SOURCE PASSAGE:
********************

This shotgun is the Remington 11-48 manufactured from '49 till '69. The 11-48 held 4 shells in the magazine, 5 total.

The Sportsman 48 model came out later when new federal game laws limited the loaded gun to 3 shells. It's magazine would only hold 2 shells, 3 total in the shotgun.


----------



## Fowlmouth

I believe the one I have is a model 11.


----------



## wyogoob

This is how it came apart.


There's two parts inside the follower. One is a split ring (friction ring) and the other ring has a felt washer in it. I can't get the part with the felt washer to move. This is just like my 11-48 16ga.

The split ring goes down onto, up against, the recoil spring.

This gun was built in December of 1951 and it still shoots fine. see: http://guncollectionsonline.com/remington11-48.htm


----------



## Illidan

Wyogoob, you are the best!
The last 3 pics are simply, clear and functional!

********************

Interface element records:

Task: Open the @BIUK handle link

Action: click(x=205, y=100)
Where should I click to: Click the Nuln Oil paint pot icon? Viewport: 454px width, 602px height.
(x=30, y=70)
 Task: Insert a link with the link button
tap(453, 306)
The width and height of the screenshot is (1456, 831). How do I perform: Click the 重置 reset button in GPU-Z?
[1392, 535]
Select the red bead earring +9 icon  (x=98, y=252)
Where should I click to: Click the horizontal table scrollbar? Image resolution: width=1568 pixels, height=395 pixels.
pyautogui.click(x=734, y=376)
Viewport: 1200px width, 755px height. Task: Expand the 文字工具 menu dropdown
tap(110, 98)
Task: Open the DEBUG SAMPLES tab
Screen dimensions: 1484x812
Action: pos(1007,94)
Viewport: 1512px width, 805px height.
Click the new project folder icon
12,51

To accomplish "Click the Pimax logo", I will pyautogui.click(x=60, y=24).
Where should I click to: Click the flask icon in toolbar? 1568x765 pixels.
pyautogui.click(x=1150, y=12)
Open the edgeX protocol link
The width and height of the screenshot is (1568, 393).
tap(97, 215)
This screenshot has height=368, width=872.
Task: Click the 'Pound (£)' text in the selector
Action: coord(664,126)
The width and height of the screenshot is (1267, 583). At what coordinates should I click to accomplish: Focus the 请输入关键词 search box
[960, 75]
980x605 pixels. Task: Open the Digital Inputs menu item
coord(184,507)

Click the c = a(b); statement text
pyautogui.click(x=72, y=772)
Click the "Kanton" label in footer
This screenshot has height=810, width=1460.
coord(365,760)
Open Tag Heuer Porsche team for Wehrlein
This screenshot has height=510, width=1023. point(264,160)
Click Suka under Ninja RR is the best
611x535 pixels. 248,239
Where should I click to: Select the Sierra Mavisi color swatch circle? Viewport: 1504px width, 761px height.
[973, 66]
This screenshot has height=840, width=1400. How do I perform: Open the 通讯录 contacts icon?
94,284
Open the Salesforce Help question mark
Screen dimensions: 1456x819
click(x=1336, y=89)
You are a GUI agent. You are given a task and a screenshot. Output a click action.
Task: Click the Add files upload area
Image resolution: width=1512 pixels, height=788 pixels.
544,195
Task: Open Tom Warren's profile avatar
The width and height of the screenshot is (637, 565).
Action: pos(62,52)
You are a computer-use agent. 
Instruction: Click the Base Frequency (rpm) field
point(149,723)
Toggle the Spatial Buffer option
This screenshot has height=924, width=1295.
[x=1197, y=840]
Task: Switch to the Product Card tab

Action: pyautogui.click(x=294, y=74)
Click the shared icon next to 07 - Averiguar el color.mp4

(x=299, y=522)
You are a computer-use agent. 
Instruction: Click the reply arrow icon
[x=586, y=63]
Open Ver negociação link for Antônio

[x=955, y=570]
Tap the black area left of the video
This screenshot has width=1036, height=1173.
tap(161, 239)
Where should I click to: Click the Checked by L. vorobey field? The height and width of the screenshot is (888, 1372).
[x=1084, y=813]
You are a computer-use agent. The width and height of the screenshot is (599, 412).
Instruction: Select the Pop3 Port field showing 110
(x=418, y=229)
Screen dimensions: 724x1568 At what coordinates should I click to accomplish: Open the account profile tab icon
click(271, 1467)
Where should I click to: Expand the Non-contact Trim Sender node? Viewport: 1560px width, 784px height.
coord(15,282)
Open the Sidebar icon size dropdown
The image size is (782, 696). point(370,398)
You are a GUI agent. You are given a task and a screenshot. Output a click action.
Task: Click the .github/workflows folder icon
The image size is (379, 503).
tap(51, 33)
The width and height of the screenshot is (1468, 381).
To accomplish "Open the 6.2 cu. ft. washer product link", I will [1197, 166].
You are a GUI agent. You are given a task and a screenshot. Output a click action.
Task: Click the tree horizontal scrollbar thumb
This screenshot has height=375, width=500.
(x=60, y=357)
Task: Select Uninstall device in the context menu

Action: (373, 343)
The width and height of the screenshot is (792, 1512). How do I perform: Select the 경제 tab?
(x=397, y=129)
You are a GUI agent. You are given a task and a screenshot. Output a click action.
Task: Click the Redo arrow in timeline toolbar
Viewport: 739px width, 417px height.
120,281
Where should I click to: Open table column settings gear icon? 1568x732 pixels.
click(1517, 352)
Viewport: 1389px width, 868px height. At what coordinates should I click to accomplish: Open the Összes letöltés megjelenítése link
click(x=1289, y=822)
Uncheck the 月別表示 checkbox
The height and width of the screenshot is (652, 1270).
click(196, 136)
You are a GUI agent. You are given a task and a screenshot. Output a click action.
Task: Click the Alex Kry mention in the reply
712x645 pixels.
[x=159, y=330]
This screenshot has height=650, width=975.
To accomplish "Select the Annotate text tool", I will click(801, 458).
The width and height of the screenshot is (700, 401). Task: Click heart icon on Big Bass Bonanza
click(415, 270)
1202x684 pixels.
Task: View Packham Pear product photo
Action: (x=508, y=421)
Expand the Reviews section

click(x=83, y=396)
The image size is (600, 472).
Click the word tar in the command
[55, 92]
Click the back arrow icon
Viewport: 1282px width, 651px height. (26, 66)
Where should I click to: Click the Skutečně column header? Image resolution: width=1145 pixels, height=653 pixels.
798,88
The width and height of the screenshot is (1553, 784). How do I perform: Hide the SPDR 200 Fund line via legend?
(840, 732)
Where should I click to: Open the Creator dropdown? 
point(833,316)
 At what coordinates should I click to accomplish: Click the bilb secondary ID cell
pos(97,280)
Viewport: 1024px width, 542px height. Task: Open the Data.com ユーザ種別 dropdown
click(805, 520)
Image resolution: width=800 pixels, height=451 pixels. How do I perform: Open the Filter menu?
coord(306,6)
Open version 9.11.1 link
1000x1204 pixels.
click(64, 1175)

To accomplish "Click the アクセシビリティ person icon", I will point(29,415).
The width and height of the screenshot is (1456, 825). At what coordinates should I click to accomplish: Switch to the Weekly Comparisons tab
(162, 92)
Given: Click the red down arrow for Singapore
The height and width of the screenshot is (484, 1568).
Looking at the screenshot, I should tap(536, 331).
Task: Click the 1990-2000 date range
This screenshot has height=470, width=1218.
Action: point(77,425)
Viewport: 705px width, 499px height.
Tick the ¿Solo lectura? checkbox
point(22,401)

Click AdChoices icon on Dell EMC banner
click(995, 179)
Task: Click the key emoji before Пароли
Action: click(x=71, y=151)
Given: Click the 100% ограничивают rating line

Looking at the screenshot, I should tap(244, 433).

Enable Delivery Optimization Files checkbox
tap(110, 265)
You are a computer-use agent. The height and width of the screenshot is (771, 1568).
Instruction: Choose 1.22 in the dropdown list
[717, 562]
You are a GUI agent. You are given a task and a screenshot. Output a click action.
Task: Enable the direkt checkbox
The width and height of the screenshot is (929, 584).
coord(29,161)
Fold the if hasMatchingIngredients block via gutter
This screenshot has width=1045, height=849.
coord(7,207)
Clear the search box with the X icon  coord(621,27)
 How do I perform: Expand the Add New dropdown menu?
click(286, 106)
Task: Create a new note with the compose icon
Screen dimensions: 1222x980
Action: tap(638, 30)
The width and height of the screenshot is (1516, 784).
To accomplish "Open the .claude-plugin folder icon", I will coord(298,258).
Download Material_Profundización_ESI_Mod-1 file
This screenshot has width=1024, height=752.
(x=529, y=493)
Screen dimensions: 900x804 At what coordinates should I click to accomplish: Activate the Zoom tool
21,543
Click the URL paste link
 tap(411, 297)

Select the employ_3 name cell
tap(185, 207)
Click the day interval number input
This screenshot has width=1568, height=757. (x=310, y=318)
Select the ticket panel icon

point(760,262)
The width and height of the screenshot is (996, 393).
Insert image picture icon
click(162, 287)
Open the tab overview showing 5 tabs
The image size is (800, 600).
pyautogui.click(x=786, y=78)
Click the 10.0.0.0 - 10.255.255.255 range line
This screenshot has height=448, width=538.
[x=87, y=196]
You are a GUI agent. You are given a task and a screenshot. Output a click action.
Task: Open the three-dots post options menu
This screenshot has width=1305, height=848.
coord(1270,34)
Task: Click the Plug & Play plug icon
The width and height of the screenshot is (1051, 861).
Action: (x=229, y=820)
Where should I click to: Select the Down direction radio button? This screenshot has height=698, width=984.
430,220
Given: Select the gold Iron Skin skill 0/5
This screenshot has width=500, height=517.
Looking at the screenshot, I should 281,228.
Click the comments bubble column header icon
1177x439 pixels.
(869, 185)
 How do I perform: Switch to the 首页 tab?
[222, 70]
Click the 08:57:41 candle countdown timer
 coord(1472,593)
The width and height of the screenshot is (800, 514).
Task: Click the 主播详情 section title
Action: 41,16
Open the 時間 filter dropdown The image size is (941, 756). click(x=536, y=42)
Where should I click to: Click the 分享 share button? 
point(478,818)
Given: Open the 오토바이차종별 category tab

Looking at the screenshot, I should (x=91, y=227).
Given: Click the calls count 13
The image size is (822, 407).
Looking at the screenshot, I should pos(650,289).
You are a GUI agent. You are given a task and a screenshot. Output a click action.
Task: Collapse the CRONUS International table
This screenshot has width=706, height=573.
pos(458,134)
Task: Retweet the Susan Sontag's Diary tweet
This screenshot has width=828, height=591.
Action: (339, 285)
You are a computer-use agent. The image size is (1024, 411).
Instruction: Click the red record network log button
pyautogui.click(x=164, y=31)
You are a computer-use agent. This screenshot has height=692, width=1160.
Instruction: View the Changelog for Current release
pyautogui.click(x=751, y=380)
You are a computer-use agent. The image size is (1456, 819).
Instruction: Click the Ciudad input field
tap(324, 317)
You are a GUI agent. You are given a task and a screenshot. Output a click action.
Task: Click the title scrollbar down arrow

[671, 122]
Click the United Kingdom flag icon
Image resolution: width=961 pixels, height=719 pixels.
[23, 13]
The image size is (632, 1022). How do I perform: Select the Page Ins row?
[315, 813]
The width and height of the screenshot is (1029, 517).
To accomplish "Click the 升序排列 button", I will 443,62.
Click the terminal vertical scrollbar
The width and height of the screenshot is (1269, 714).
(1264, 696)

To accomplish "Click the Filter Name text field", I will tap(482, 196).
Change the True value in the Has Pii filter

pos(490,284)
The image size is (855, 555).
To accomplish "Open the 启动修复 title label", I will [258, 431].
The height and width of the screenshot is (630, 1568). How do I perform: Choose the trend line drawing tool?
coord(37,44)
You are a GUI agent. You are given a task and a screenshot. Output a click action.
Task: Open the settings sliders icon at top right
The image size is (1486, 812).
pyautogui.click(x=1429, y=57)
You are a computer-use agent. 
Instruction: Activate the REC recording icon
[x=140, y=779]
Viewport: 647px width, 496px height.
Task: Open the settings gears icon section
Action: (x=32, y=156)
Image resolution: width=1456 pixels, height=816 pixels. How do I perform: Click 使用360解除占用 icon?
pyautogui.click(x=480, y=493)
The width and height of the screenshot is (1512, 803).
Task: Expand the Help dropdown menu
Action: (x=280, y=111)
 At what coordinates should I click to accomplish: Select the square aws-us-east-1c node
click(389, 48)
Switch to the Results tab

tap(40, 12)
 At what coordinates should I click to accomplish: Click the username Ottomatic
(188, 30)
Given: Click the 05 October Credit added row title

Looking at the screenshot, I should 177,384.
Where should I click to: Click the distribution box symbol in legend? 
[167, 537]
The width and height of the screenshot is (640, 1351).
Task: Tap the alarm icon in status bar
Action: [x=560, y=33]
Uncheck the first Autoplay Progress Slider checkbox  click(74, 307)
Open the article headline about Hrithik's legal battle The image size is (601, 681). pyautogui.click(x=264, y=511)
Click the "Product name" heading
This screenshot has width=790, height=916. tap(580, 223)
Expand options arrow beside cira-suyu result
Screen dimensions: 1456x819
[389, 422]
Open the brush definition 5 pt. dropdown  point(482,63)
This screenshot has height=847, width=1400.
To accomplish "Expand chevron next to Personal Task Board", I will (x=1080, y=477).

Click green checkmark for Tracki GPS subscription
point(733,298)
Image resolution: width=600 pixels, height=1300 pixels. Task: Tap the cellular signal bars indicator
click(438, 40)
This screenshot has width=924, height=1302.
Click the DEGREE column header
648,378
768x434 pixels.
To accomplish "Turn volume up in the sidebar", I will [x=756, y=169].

********************

CHALLENGE 1:
Reproduce the part of the Remington shotgun discussion starting at "This gun was" and ending at "are the best!".
CHALLENGE 2:
Rewrite the records starting at the line containing "Image resolution: width=800" and ending at the line containing "Action: point(77,425)", replacing "Filter" with "Sort" and leaving everything else unchanged. Return only those lines.
The Remington shotgun discussion and the records come from unrelated sources.

COMPLETE OUTPUT 1:
This gun was built in December of 1951 and it still shoots fine. see: http://guncollectionsonline.com/remington11-48.htm


----------



## Illidan

Wyogoob, you are the best!

COMPLETE OUTPUT 2:
Image resolution: width=800 pixels, height=451 pixels. How do I perform: Open the Sort menu?
coord(306,6)
Open version 9.11.1 link
1000x1204 pixels.
click(64, 1175)

To accomplish "Click the アクセシビリティ person icon", I will point(29,415).
The width and height of the screenshot is (1456, 825). At what coordinates should I click to accomplish: Switch to the Weekly Comparisons tab
(162, 92)
Given: Click the red down arrow for Singapore
The height and width of the screenshot is (484, 1568).
Looking at the screenshot, I should tap(536, 331).
Task: Click the 1990-2000 date range
This screenshot has height=470, width=1218.
Action: point(77,425)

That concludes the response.